Liturgie quotidienne

Vendredi 7 août 2020, le vendredi de la 18e semaine du temps ordinaire

Livre de Nahoum 2,1.3.3,1-3.6-7.

Voici sur les montagnes les pas du messager qui annonce la paix. Célèbre tes fêtes, ô Juda, accomplis tes vœux, car le Mauvais ne recommencera plus à passer sur toi : il a été entièrement anéanti.
Le Seigneur revient. Avec lui, la splendeur de Jacob comme celle d’Israël, alors que les pillards les avaient pillés et avaient ravagé leurs vignobles.
Malheur à la ville sanguinaire toute de mensonge, pleine de rapines, et qui ne lâche jamais sa proie.
Écoutez ! Claquements des fouets, fracas des roues, galop des chevaux, roulement des chars !
Cavaliers qui chargent, épées qui flamboient, lances qui étincellent ! Innombrables blessés, accumulation de morts, cadavres à perte de vue ! On bute sur les cadavres !
Je vais jeter sur toi des choses horribles, te déshonorer, te donner en spectacle.
Tous ceux qui te verront s’enfuiront en disant : « Ninive est dévastée ! Qui la plaindra ? » Où donc te trouver des consolateurs ?

Livre du Deutéronome 32,35cd-36ab.39abcd.41.

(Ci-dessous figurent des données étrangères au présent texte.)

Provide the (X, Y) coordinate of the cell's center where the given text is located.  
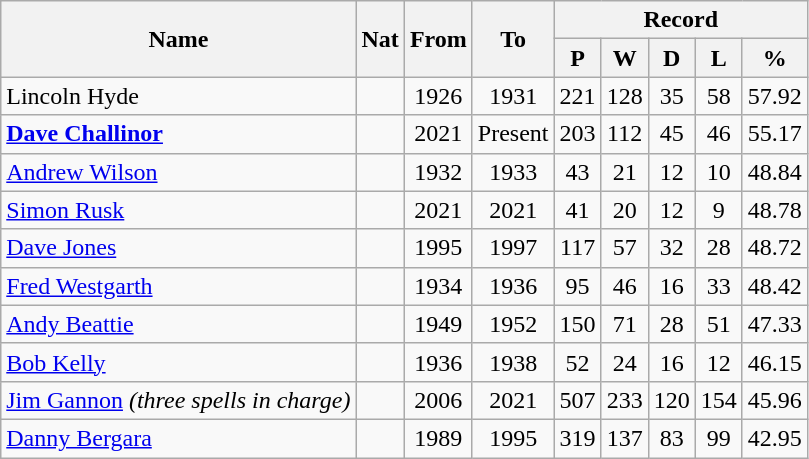
1952 (513, 324)
21 (624, 172)
112 (624, 134)
Dave Jones (178, 248)
154 (718, 400)
46.15 (774, 362)
150 (578, 324)
52 (578, 362)
1926 (438, 96)
Lincoln Hyde (178, 96)
1989 (438, 438)
48.78 (774, 210)
D (672, 58)
83 (672, 438)
58 (718, 96)
Nat (380, 39)
507 (578, 400)
1938 (513, 362)
Simon Rusk (178, 210)
319 (578, 438)
57 (624, 248)
95 (578, 286)
47.33 (774, 324)
48.84 (774, 172)
P (578, 58)
Name (178, 39)
Record (680, 20)
Andrew Wilson (178, 172)
137 (624, 438)
Danny Bergara (178, 438)
1933 (513, 172)
233 (624, 400)
1931 (513, 96)
57.92 (774, 96)
48.42 (774, 286)
41 (578, 210)
Dave Challinor (178, 134)
1932 (438, 172)
From (438, 39)
Fred Westgarth (178, 286)
51 (718, 324)
32 (672, 248)
128 (624, 96)
45.96 (774, 400)
117 (578, 248)
120 (672, 400)
35 (672, 96)
1949 (438, 324)
33 (718, 286)
203 (578, 134)
Bob Kelly (178, 362)
10 (718, 172)
48.72 (774, 248)
1997 (513, 248)
Jim Gannon (three spells in charge) (178, 400)
45 (672, 134)
71 (624, 324)
20 (624, 210)
42.95 (774, 438)
To (513, 39)
Present (513, 134)
W (624, 58)
1934 (438, 286)
Andy Beattie (178, 324)
% (774, 58)
L (718, 58)
99 (718, 438)
24 (624, 362)
43 (578, 172)
221 (578, 96)
2006 (438, 400)
9 (718, 210)
55.17 (774, 134)
Extract the [x, y] coordinate from the center of the cell holding the provided text.  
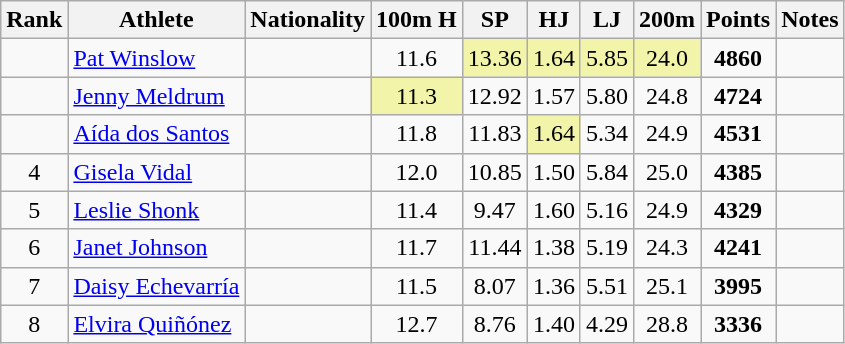
9.47 [494, 210]
HJ [554, 20]
11.4 [417, 210]
5.80 [606, 96]
10.85 [494, 172]
5.19 [606, 248]
Aída dos Santos [156, 134]
11.83 [494, 134]
Notes [810, 20]
12.7 [417, 324]
11.5 [417, 286]
1.50 [554, 172]
4241 [738, 248]
5.85 [606, 58]
4.29 [606, 324]
Gisela Vidal [156, 172]
Leslie Shonk [156, 210]
Daisy Echevarría [156, 286]
4531 [738, 134]
11.7 [417, 248]
5.51 [606, 286]
Nationality [308, 20]
Elvira Quiñónez [156, 324]
1.36 [554, 286]
4860 [738, 58]
3336 [738, 324]
25.0 [666, 172]
8 [34, 324]
LJ [606, 20]
Pat Winslow [156, 58]
13.36 [494, 58]
4724 [738, 96]
Athlete [156, 20]
Rank [34, 20]
3995 [738, 286]
1.57 [554, 96]
1.60 [554, 210]
11.8 [417, 134]
8.07 [494, 286]
24.8 [666, 96]
24.0 [666, 58]
11.44 [494, 248]
7 [34, 286]
Jenny Meldrum [156, 96]
4329 [738, 210]
Janet Johnson [156, 248]
4 [34, 172]
5.16 [606, 210]
12.92 [494, 96]
4385 [738, 172]
25.1 [666, 286]
28.8 [666, 324]
1.38 [554, 248]
SP [494, 20]
1.40 [554, 324]
11.3 [417, 96]
8.76 [494, 324]
5.84 [606, 172]
5 [34, 210]
200m [666, 20]
Points [738, 20]
24.3 [666, 248]
100m H [417, 20]
5.34 [606, 134]
6 [34, 248]
12.0 [417, 172]
11.6 [417, 58]
Provide the (X, Y) coordinate of the cell's center where the given text is located.  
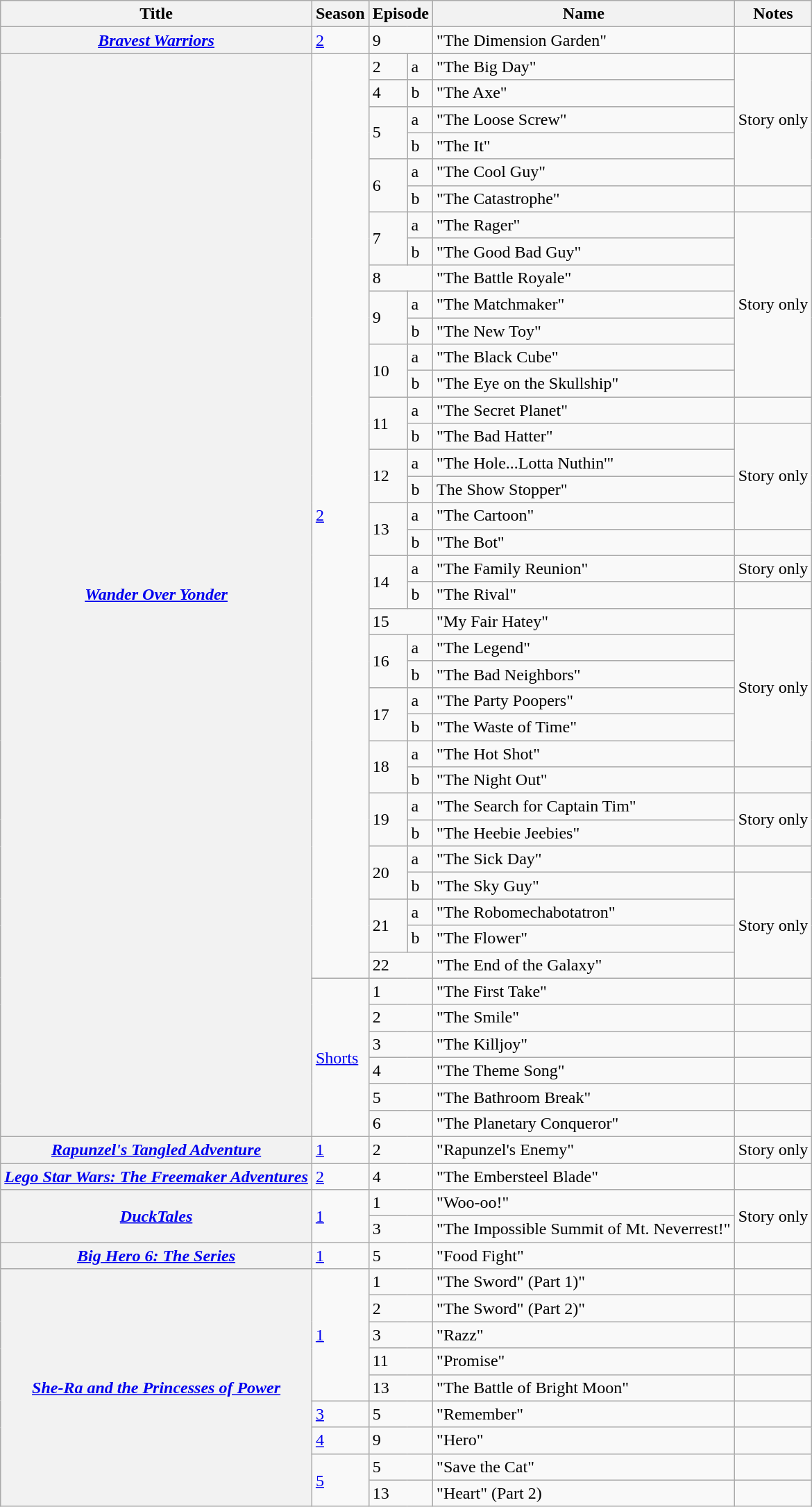
She-Ra and the Princesses of Power (157, 1388)
"The Party Poopers" (584, 700)
22 (400, 965)
"The Killjoy" (584, 1044)
"The Black Cube" (584, 357)
"The Smile" (584, 1017)
"The Matchmaker" (584, 304)
"Hero" (584, 1440)
21 (388, 925)
"The Sword" (Part 1)" (584, 1282)
"The Sword" (Part 2)" (584, 1308)
19 (388, 820)
"Woo-oo!" (584, 1203)
"The Robomechabotatron" (584, 912)
Rapunzel's Tangled Adventure (157, 1149)
"The Waste of Time" (584, 727)
"The Loose Screw" (584, 119)
"The Catastrophe" (584, 198)
"Razz" (584, 1335)
"The First Take" (584, 991)
"Heart" (Part 2) (584, 1493)
8 (400, 278)
Title (157, 14)
12 (388, 476)
"The Embersteel Blade" (584, 1176)
17 (388, 713)
Big Hero 6: The Series (157, 1255)
Name (584, 14)
"The New Toy" (584, 331)
15 (400, 621)
"The Heebie Jeebies" (584, 833)
"The Eye on the Skullship" (584, 384)
"The Cartoon" (584, 516)
"Rapunzel's Enemy" (584, 1149)
16 (388, 661)
18 (388, 766)
"The Bad Hatter" (584, 437)
The Show Stopper" (584, 489)
"The Sky Guy" (584, 886)
"The Family Reunion" (584, 568)
"The Hot Shot" (584, 753)
"The Bathroom Break" (584, 1097)
"The Hole...Lotta Nuthin'" (584, 463)
"The Search for Captain Tim" (584, 806)
Notes (773, 14)
"The Night Out" (584, 780)
"The Rager" (584, 225)
"The Axe" (584, 93)
"Food Fight" (584, 1255)
"The Bot" (584, 542)
20 (388, 872)
"The Legend" (584, 648)
7 (388, 238)
"The Rival" (584, 595)
"The Battle Royale" (584, 278)
"Remember" (584, 1414)
"The It" (584, 146)
10 (388, 371)
"The Bad Neighbors" (584, 674)
"My Fair Hatey" (584, 621)
"The Dimension Garden" (584, 40)
"Save the Cat" (584, 1466)
Shorts (340, 1057)
Season (340, 14)
Lego Star Wars: The Freemaker Adventures (157, 1176)
"The Flower" (584, 938)
"Promise" (584, 1361)
"The Theme Song" (584, 1070)
"The Battle of Bright Moon" (584, 1387)
"The Planetary Conqueror" (584, 1123)
Bravest Warriors (157, 40)
"The Big Day" (584, 67)
"The Secret Planet" (584, 410)
"The Good Bad Guy" (584, 251)
"The End of the Galaxy" (584, 965)
DuckTales (157, 1216)
"The Cool Guy" (584, 172)
"The Impossible Summit of Mt. Neverrest!" (584, 1229)
14 (388, 582)
"The Sick Day" (584, 859)
Wander Over Yonder (157, 595)
Episode (400, 14)
Return the (X, Y) coordinate for the center point of the cell that contains the specified text.  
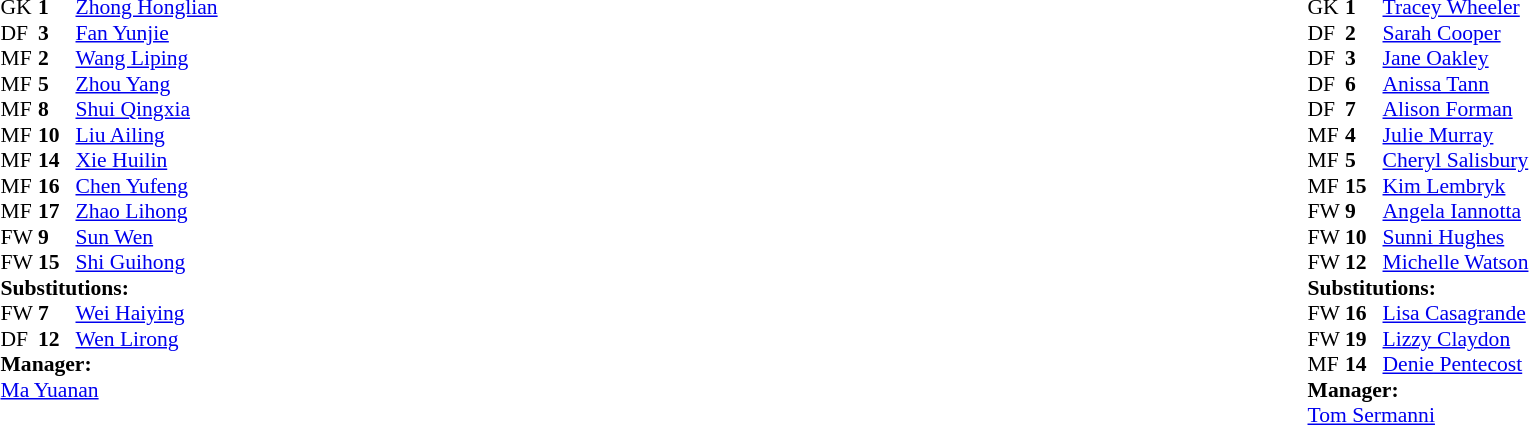
Lisa Casagrande (1456, 313)
Jane Oakley (1456, 59)
19 (1364, 339)
Anissa Tann (1456, 84)
Chen Yufeng (147, 186)
Angela Iannotta (1456, 211)
Alison Forman (1456, 109)
Shui Qingxia (147, 109)
Shi Guihong (147, 263)
8 (57, 109)
Kim Lembryk (1456, 186)
Sarah Cooper (1456, 33)
Xie Huilin (147, 161)
Liu Ailing (147, 135)
Julie Murray (1456, 135)
Wen Lirong (147, 339)
Michelle Watson (1456, 263)
Zhao Lihong (147, 211)
Wang Liping (147, 59)
Lizzy Claydon (1456, 339)
Sunni Hughes (1456, 237)
Zhou Yang (147, 84)
Fan Yunjie (147, 33)
Denie Pentecost (1456, 365)
4 (1364, 135)
Ma Yuanan (108, 390)
Sun Wen (147, 237)
6 (1364, 84)
Wei Haiying (147, 313)
Cheryl Salisbury (1456, 161)
17 (57, 211)
Determine the [x, y] coordinate at the center of the cell enclosing the given text.  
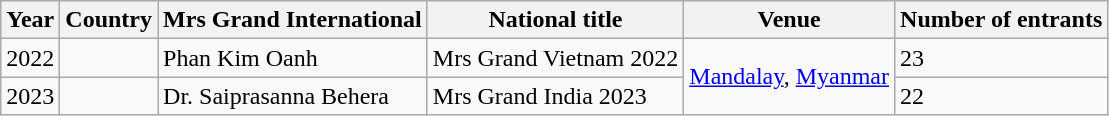
Mrs Grand International [293, 20]
National title [555, 20]
23 [1002, 58]
Venue [790, 20]
Country [109, 20]
Number of entrants [1002, 20]
Mandalay, Myanmar [790, 77]
Year [30, 20]
Dr. Saiprasanna Behera [293, 96]
Mrs Grand India 2023 [555, 96]
2023 [30, 96]
22 [1002, 96]
Phan Kim Oanh [293, 58]
2022 [30, 58]
Mrs Grand Vietnam 2022 [555, 58]
Extract the (x, y) coordinate from the center of the cell holding the provided text.  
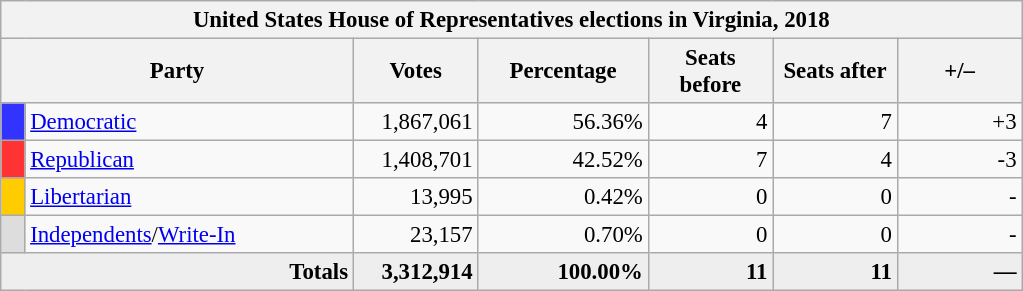
United States House of Representatives elections in Virginia, 2018 (512, 20)
+/– (960, 72)
Seats before (710, 72)
Republican (189, 160)
+3 (960, 122)
Seats after (836, 72)
23,157 (416, 235)
Percentage (563, 72)
13,995 (416, 197)
Votes (416, 72)
Libertarian (189, 197)
56.36% (563, 122)
Party (178, 72)
-3 (960, 160)
42.52% (563, 160)
Democratic (189, 122)
0.42% (563, 197)
Independents/Write-In (189, 235)
0.70% (563, 235)
1,867,061 (416, 122)
1,408,701 (416, 160)
Locate the cell with the specified text and output its (x, y) center coordinate. 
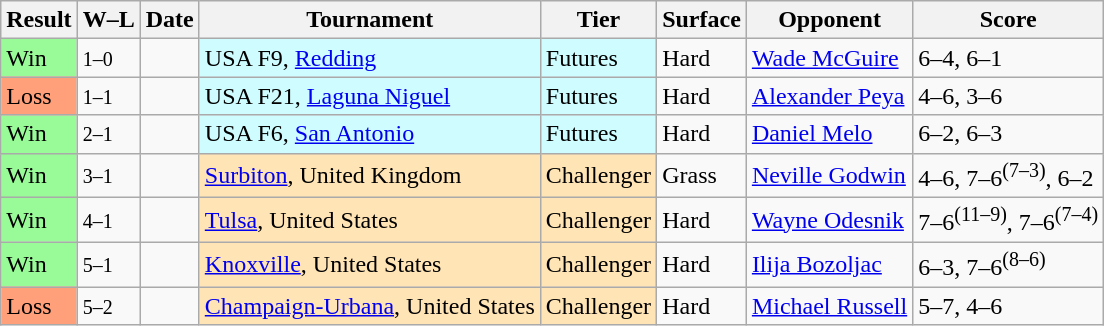
Opponent (829, 20)
Surface (702, 20)
Champaign-Urbana, United States (370, 306)
Michael Russell (829, 306)
Date (170, 20)
USA F21, Laguna Niguel (370, 96)
4–6, 3–6 (1008, 96)
6–2, 6–3 (1008, 134)
Wayne Odesnik (829, 220)
Result (39, 20)
3–1 (108, 176)
Knoxville, United States (370, 264)
4–6, 7–6(7–3), 6–2 (1008, 176)
Ilija Bozoljac (829, 264)
7–6(11–9), 7–6(7–4) (1008, 220)
5–2 (108, 306)
5–1 (108, 264)
Tier (598, 20)
1–1 (108, 96)
W–L (108, 20)
Score (1008, 20)
Tournament (370, 20)
6–4, 6–1 (1008, 58)
5–7, 4–6 (1008, 306)
Daniel Melo (829, 134)
4–1 (108, 220)
Wade McGuire (829, 58)
Tulsa, United States (370, 220)
Grass (702, 176)
6–3, 7–6(8–6) (1008, 264)
1–0 (108, 58)
USA F6, San Antonio (370, 134)
USA F9, Redding (370, 58)
Alexander Peya (829, 96)
2–1 (108, 134)
Surbiton, United Kingdom (370, 176)
Neville Godwin (829, 176)
Provide the (x, y) coordinate of the cell's center where the given text is located.  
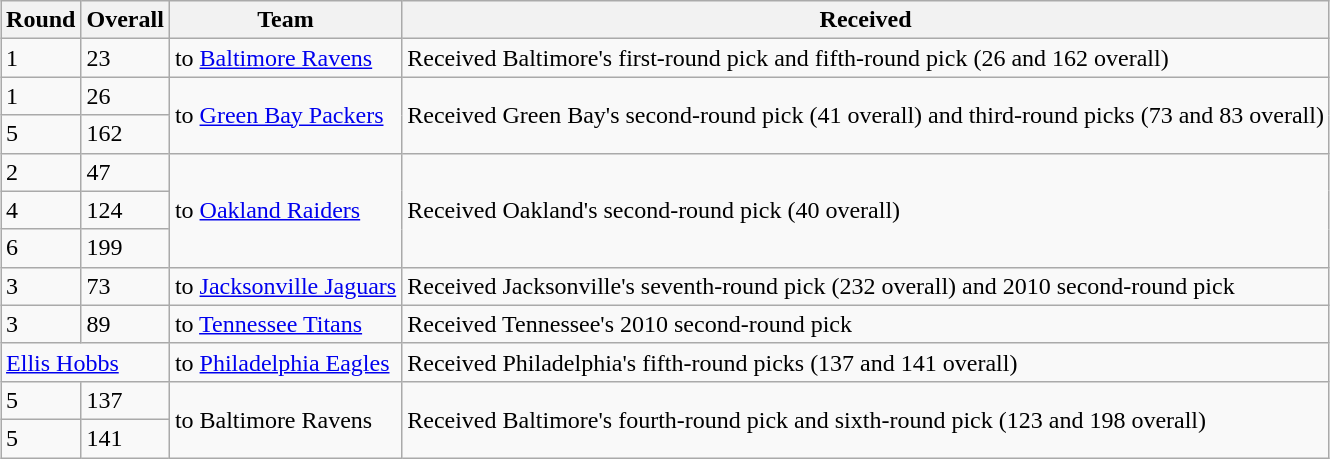
124 (125, 210)
to Philadelphia Eagles (285, 362)
23 (125, 58)
162 (125, 134)
4 (41, 210)
73 (125, 286)
to Oakland Raiders (285, 210)
to Tennessee Titans (285, 324)
47 (125, 172)
Received Green Bay's second-round pick (41 overall) and third-round picks (73 and 83 overall) (866, 115)
89 (125, 324)
6 (41, 248)
to Jacksonville Jaguars (285, 286)
Received Baltimore's fourth-round pick and sixth-round pick (123 and 198 overall) (866, 419)
199 (125, 248)
Received Oakland's second-round pick (40 overall) (866, 210)
Overall (125, 20)
Received Baltimore's first-round pick and fifth-round pick (26 and 162 overall) (866, 58)
26 (125, 96)
2 (41, 172)
to Green Bay Packers (285, 115)
Team (285, 20)
Received Tennessee's 2010 second-round pick (866, 324)
Round (41, 20)
137 (125, 400)
141 (125, 438)
Received (866, 20)
Received Philadelphia's fifth-round picks (137 and 141 overall) (866, 362)
Ellis Hobbs (86, 362)
Received Jacksonville's seventh-round pick (232 overall) and 2010 second-round pick (866, 286)
Provide the [X, Y] coordinate of the cell's center where the given text is located.  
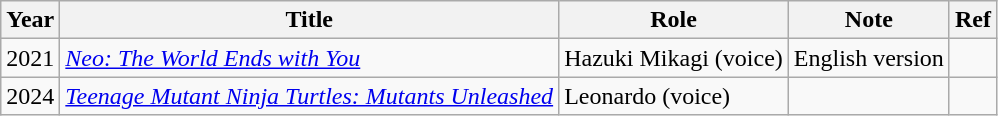
Year [30, 20]
English version [868, 58]
2021 [30, 58]
Ref [972, 20]
Leonardo (voice) [674, 96]
Role [674, 20]
Note [868, 20]
Neo: The World Ends with You [310, 58]
Title [310, 20]
2024 [30, 96]
Teenage Mutant Ninja Turtles: Mutants Unleashed [310, 96]
Hazuki Mikagi (voice) [674, 58]
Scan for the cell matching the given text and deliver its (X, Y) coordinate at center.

« Oui, proche est le jour de leur ruine,
imminent, le sort qui les attend. »
Car le Seigneur fera justice à son peuple,
il prendra en pitié ses serviteurs.

« Voyez-le, maintenant, c’est moi, et moi seul ;
pas d’autre dieu que moi ;
c’est moi qui fais mourir et vivre,
si j’ai frappé, c’est moi qui guéris.

« Si j’aiguise l’éclair de mon épée,
si ma main brandit le jugement,
je tournerai la vengeance contre mes rivaux,
je réglerai leur compte à mes adversaires. »

Évangile de Jésus Christ selon saint Matthieu 16,24-28.

En ce temps-là, Jésus dit à ses disciples : « Si quelqu’un veut marcher à ma suite, qu’il renonce à lui-même, qu’il prenne sa croix et qu’il me suive.
Car celui qui veut sauver sa vie la perdra, mais qui perd sa vie à cause de moi la gardera.
Quel avantage, en effet, un homme aura-t-il à gagner le monde entier, si c’est au prix de sa vie ? Et que pourra-t-il donner en échange de sa vie ?
Car le Fils de l’homme va venir avec ses anges dans la gloire de son Père ; alors il rendra à chacun selon sa conduite. »
Amen, je vous le dis : parmi ceux qui sont ici, certains ne connaîtront pas la mort avant d’avoir vu le Fils de l’homme venir dans son Règne. »

« Si quelqu’un veut marcher à ma suite, qu’il prenne sa croix » (Mt 16, 24)

Sainte Gertrude d'Helfta (1256-1301), moniale bénédictine
Le Héraut, Livre III, SC 143 (Œuvres spirituelles, trad. P. Doyère, éd. du Cerf, 1968, p. 137, 141, 143, rev.)

Pendant le répons (…) « Voici que vient le Seigneur, notre Protecteur, le Saint d’Israël », Gertrude comprit que si quelqu’un s’appliquait dans son cœur à mettre sa volonté absolue à désirer que toute la conduite de sa vie, dans les joies comme dans les adversités, obéisse à la très adorable volonté de Dieu, il rendrait au Seigneur, par une telle disposition, moyennant la grâce de Dieu, le même honneur que rend au Souverain celui qui pose sur sa tête la couronne impériale. (…) Elle vit le Seigneur avançant sur un chemin, agréable certes par la beauté des feuillages et des fleurs, mais étroit et âpre entre d’épais buissons d’épines. Le Seigneur semblait avancer derrière une croix qui, écartant les épines de chaque côté, frayait un passage commode et il se retournait avec un visage serein vers ceux qui le suivaient, les encourageant et disant : « Si quelqu’un veut venir à ma suite, qu’il se renie lui-même, qu’il se charge de sa croix et qu’il me suive… » (Mt 16, 24) Elle comprit par ces paroles que chacun a pour croix sa propre épreuve. Par exemple, la croix des uns est de devoir, sous l’aiguillon de l’obéissance, agir contrairement à leur désir ; celle des autres, de voir le poids des infirmités mettre obstacle à leur liberté ; et ainsi de chacun. Cette croix, chacun doit la porter en acceptant, en toute volonté, de souffrir ce qui le contrarie, et tout en s’y appliquant du mieux qu’il peut, en ne négligeant rien par ailleurs de ce qu’il sait être à la louange de Dieu.